An IDE is a very large and very complex bit of software. It is impossible to just will the bugs out of existence, IDEs are big enough to always be buggy. So, instead one should embrace the bugs, and make sure that the overall user experience is not compromised to much (bugs don't crash the whole system, are easy to report (for users) and observe (for devs), and fixes are timely).
Adding HTTP interface to a service
A long while ago I worked on some Rust service which was also exposed via HTTP using iron
framework. I've noticied a curious pattern -- the HTTP layer used meticulously crafted enum Error
, which united a dozen of dissimilar errors from various components. Ultimately, all the errors actually resulting in a display of 4xx or 5xx page. That is, all of the carefully preserved information about the error was erased into a single status-code and an error message. I was able to greatly simplify the code by replacing enum Error
with struct HttpError(code: u32, msg: String)
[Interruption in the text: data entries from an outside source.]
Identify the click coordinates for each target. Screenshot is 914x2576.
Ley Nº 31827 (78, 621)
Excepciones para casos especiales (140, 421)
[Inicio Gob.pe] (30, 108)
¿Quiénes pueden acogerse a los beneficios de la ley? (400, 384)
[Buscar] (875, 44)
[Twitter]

. I've also learned very concretely about the benefits of type-erased error handling, a-la anyhow crate.
snafu
Reading the docs of the snafu crate taught me about the other approach -- the error kind pattern. One of the ideas of snafu is (roughly) that From
impls for error types are public API, so, ideally, you should be able to create errors without resorting to From
impls. More generally, there's Error API which you use as a library implementor, and there's Error API which is used by the consumers of your library, and its important to not mix the two. As usual, every abstraction has two interfaces -- one for the user, one for the implementor.